Data pulled from a collection:

/---

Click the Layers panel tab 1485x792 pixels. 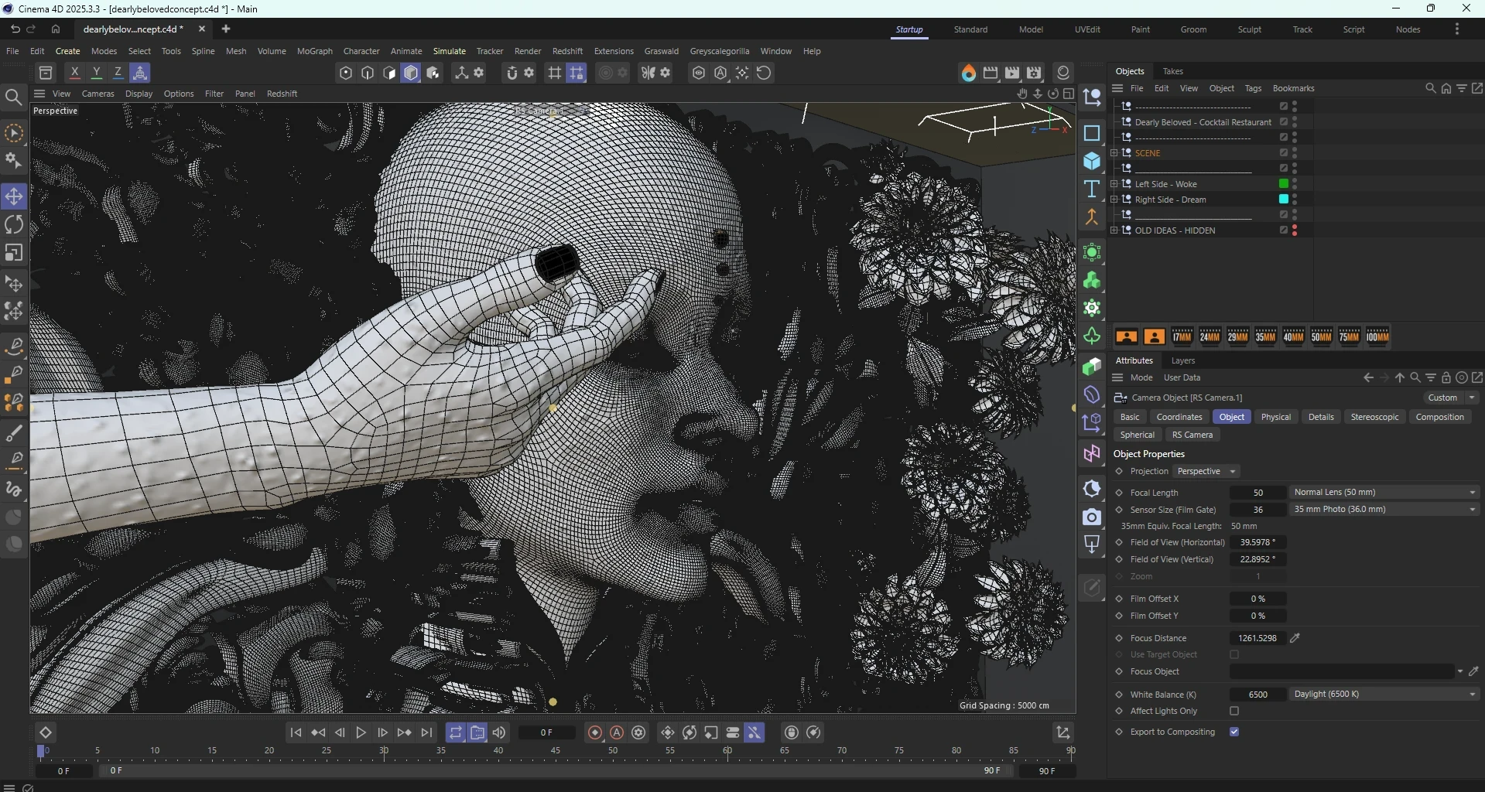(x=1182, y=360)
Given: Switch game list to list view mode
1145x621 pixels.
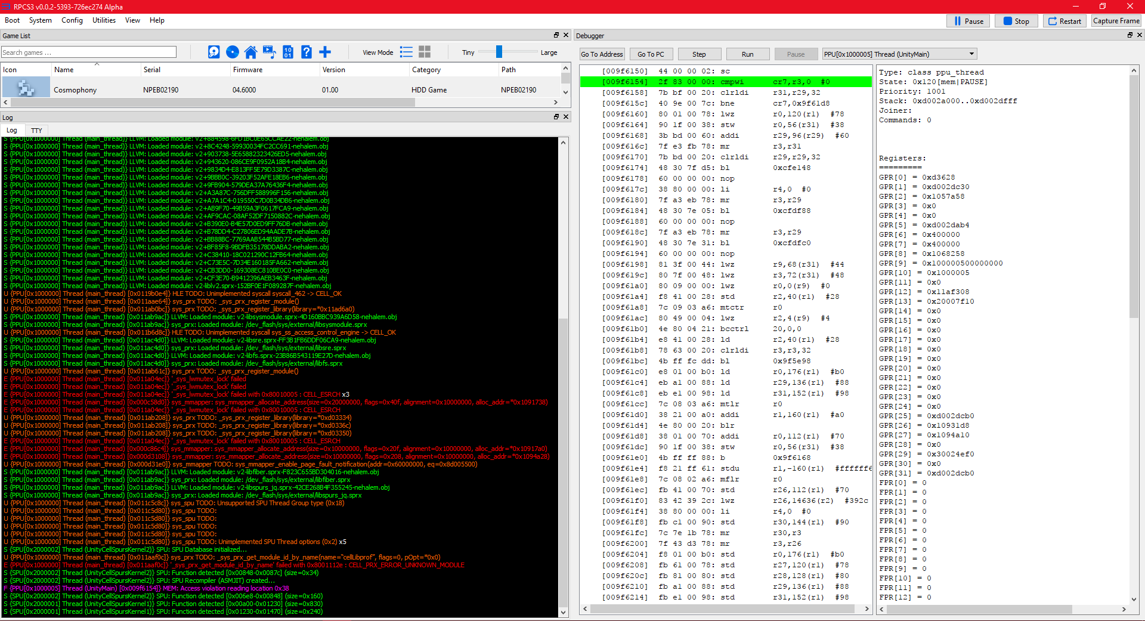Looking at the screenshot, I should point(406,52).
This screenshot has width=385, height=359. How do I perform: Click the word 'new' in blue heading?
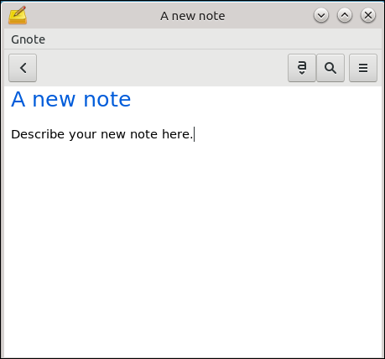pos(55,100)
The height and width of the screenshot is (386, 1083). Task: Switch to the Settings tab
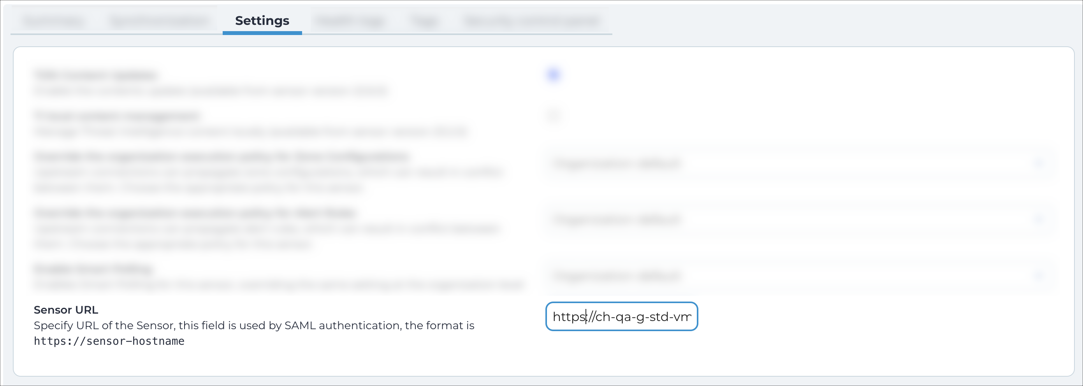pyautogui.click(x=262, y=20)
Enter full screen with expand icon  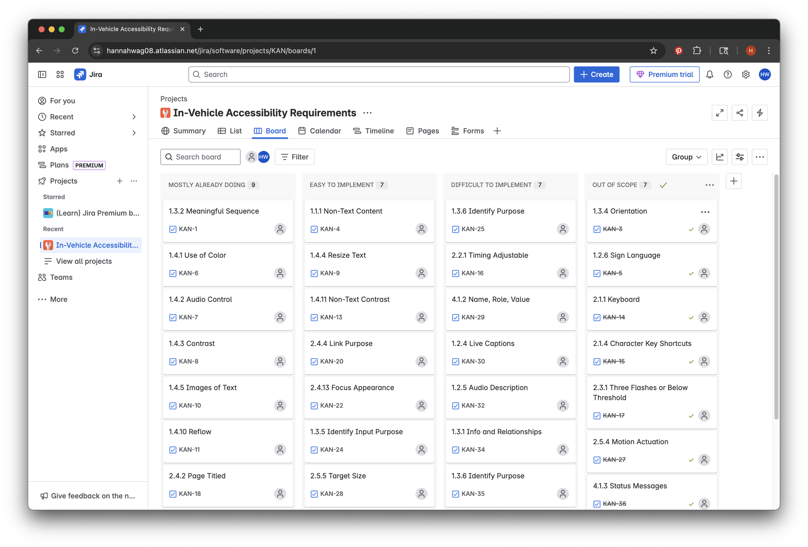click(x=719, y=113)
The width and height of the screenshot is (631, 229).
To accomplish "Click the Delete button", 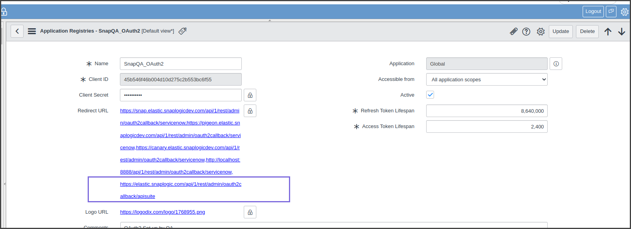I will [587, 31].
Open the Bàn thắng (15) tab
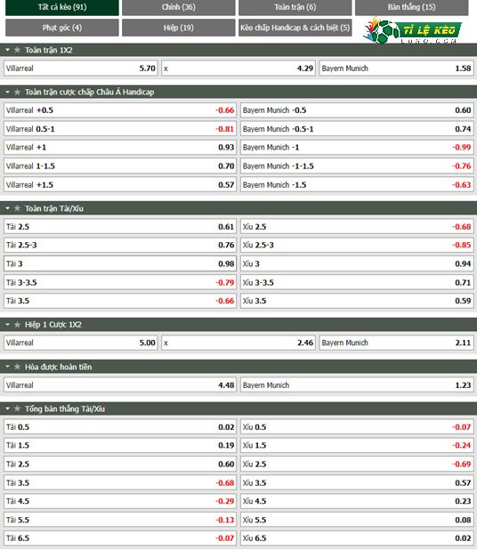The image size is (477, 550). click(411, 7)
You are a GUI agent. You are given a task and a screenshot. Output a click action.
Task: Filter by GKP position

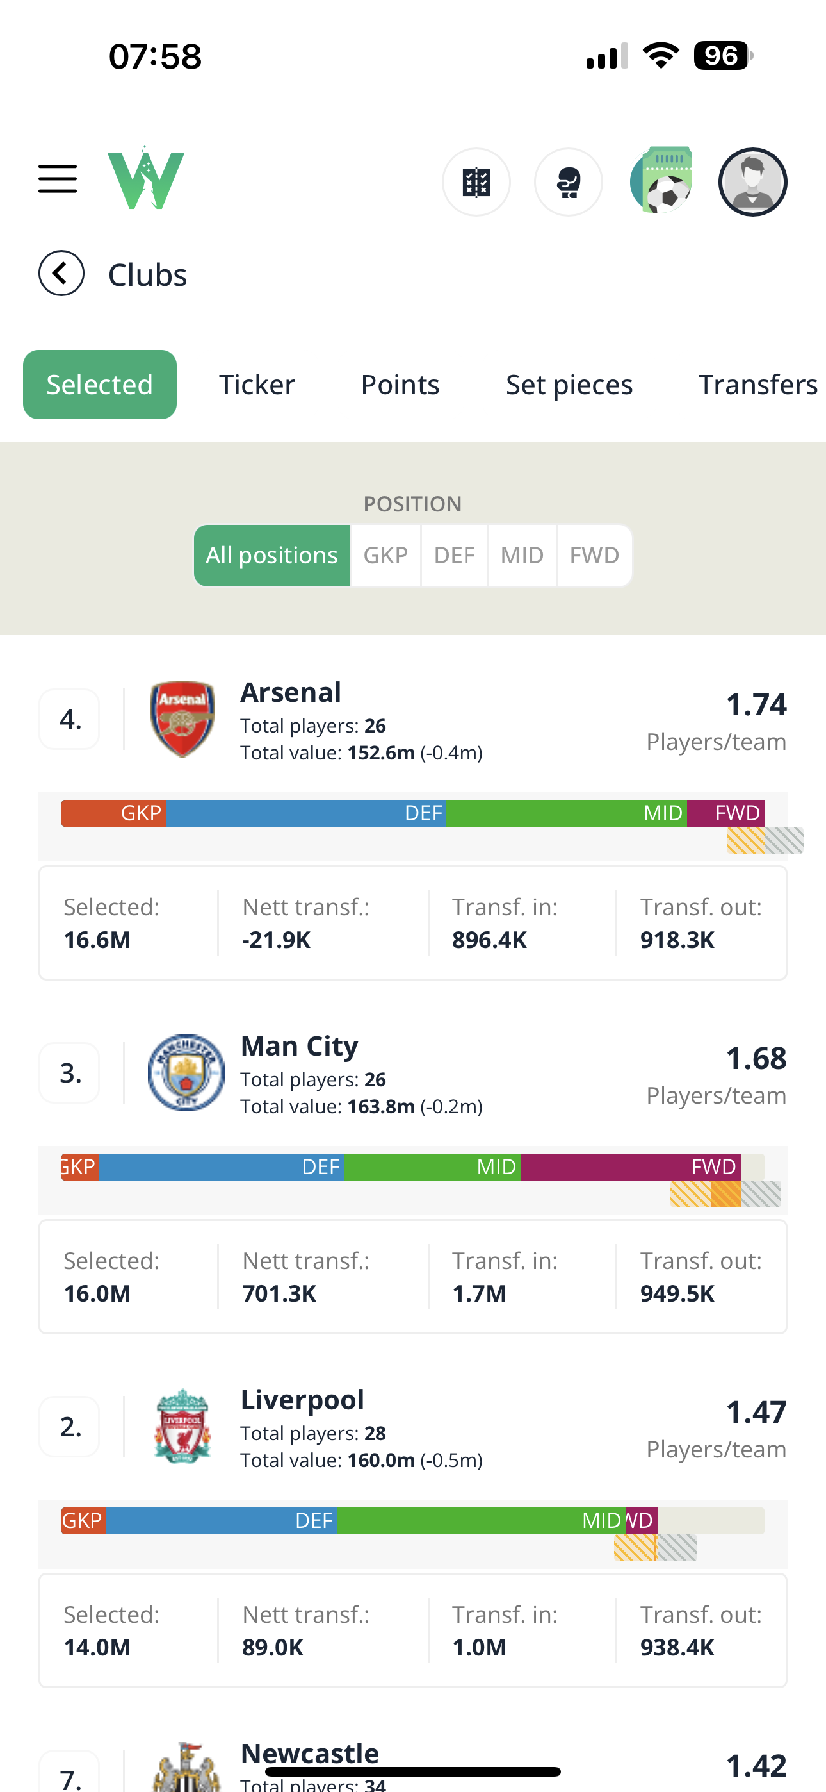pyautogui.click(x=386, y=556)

\---

> _EXERCISE OBJECTIVE_
Swap "position" for "role" in the lines running from the line with "Open the Bàn thắng (15) tab" through the end of the records, changing nothing else. Give only those lines, and leave the pictures out.

> _TASK RESULT_
Open the Bàn thắng (15) tab
The image size is (477, 550). click(411, 7)
You are a GUI agent. You are given a task and a screenshot. Output a click action.
Task: Filter by GKP role

pyautogui.click(x=386, y=556)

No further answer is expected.